Introducing the Logitech G100s, G500s, and G700s Gaming Mice

The dirty secret of gaming peripherals is that if they're good quality products in general, they're often going to be head and shoulders above hardware marketed toward the regular consumer. For whatever reason, high rent keyboards and mice just aren't marketed to consumers who'll often settle on an inexpensive wireless mouse and keyboard combination. This was strangely evident in Logitech's pre-G-branding era, and while the G branding is ultimately a good thing, some users are liable to miss out on some fantastic quality kit.

In the strictest sense, the Logitech G100s, G500s, and G700s aren't new mice. They're three of the four mice that were recently announced (the fourth being the G400s, which we unfortunately didn't receive in time for review), but they're primarily refreshes. That's okay, though: the G100s is a descendant of the G100 which wasn't made available in North America, the G500s gives me a chance to properly review my beloved G500 as a new product, and the G700s sheds light on the oddly scarce G700.

When I met with Logitech in San Francisco, their statement with these "new" mice was essentially this: "if it ain't broke, don't break it." While I'd be liable to rib them a little bit for complacency, the reality is that many of these products have been phenomenally successful for them and well-received. Seriously messing with the formula runs the risk of disenchanting the customer as well as potentially resulting in a run on a dead product. That's not what you want; you want a run on a live product.

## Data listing
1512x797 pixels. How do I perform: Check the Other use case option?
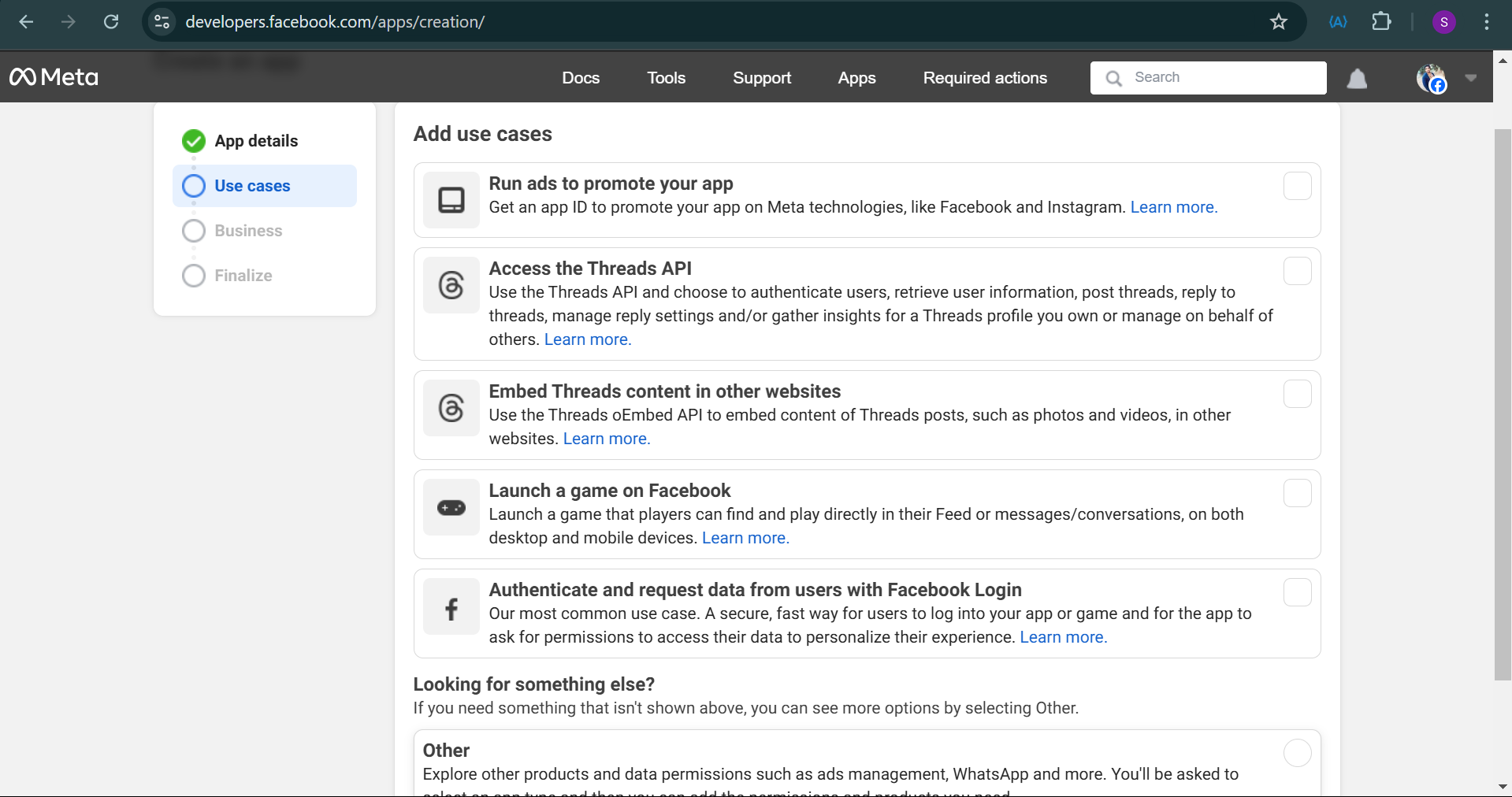[1297, 753]
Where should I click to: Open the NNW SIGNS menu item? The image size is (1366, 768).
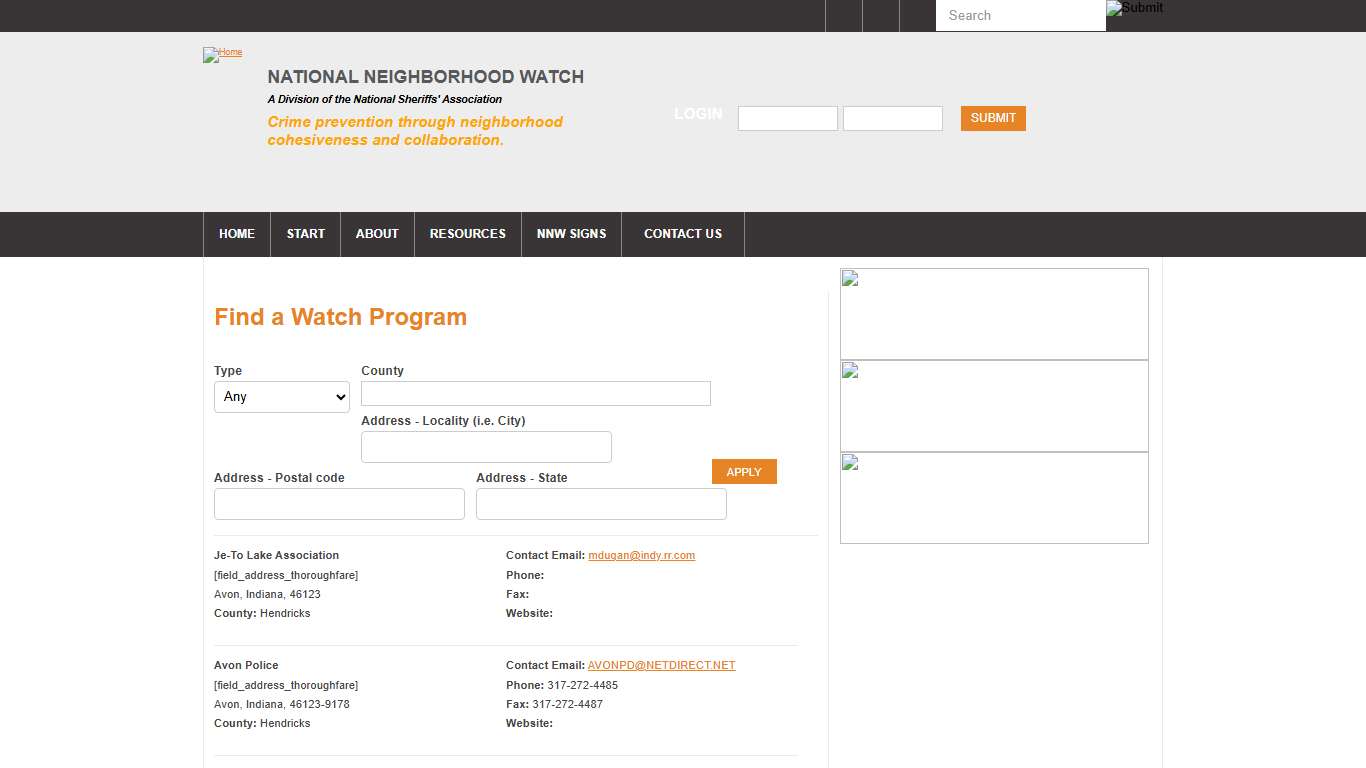point(571,234)
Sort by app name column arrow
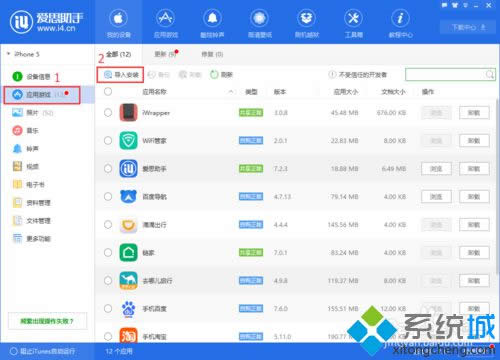This screenshot has width=500, height=360. click(x=231, y=92)
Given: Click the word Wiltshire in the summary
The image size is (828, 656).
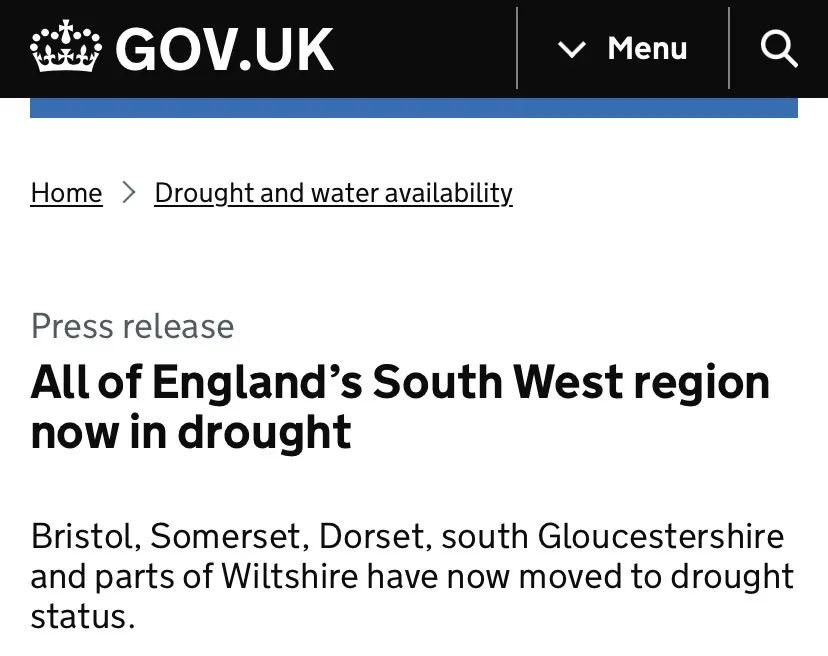Looking at the screenshot, I should pyautogui.click(x=290, y=576).
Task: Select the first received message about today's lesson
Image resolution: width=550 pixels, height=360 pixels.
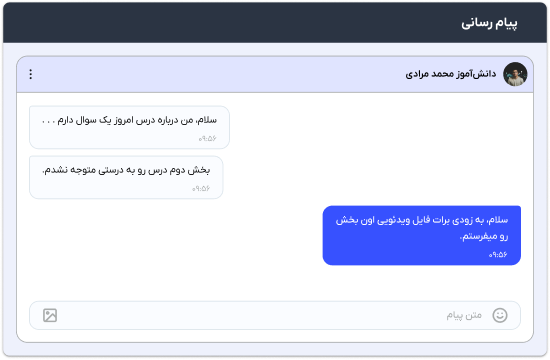Action: (129, 127)
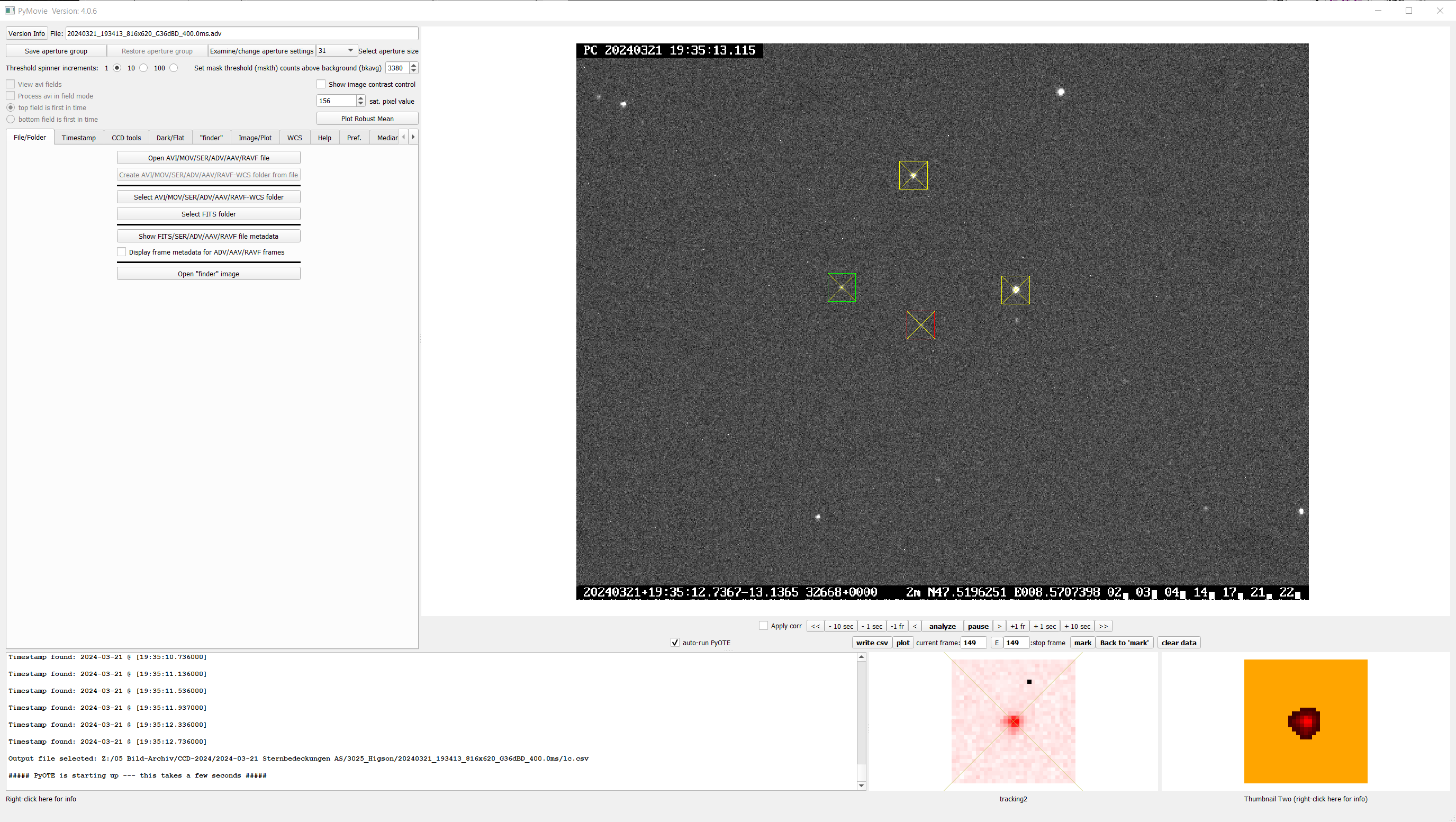Viewport: 1456px width, 822px height.
Task: Switch to the Timestamp tab
Action: tap(78, 138)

## COMPLETE THE FOLLOWING
A. Arrange the rows of the data listing as a Markdown table with the columns Row and Line, starting with the line containing "Task: Select the" and going on through the last line of the rows. Leave out blank lines and any pictures.
B. Pick up the review of the Logitech G100s, G500s, and G700s gaming mice from the point where it stops, and carry it forward.

## WRITTEN RESPONSES
A.
| Row | Line |
|---|---|
| 1 | Task: Select the first received message about today's lesson |
| 2 | Image resolution: width=550 pixels, height=360 pixels. |
| 3 | Action: (129, 127) |
| 4 | Viewport: 1456px width, 822px height. |
| 5 | Task: Switch to the Timestamp tab |
| 6 | Action: tap(78, 138) |

B.
Our conversations regarding peripherals were actually pretty long and detailed, certainly more than I've gotten from other vendors, but I think that's due to Logitech being principally a long-standing peripheral manufacturer. Mice and keyboards can be tricky things; each person's body chemistry is different which in turn affects the way different materials feel in the hand. I can't use Razer mice, they make my palms clammy in seconds, but I know a lot of people love the texture on their products. That's before getting into the differences in preference between the different mechanical switches Cherry produces in keyboards.

What Logitech is pushing with their G branding marketing, other than finally having a unifying brand umbrella (and software package!) for all of their gaming products, is summed up in their slogan: "Science Wins." It's goofy, but the philosophy is sound: they rigorously test their products (apparently one version of the G600 MMO mouse had a small production run alongside the current version, they were tested against one another, and the release one won out), and they design them based on scientific data about how they're used. That means looking at grip, looking at the situations they're used in, and so on.

The G100s, G500s, and G700s may have gradually increasing model numbers (and price tags to boot), but don't be deceived: each really does serve a unique purpose unto itself.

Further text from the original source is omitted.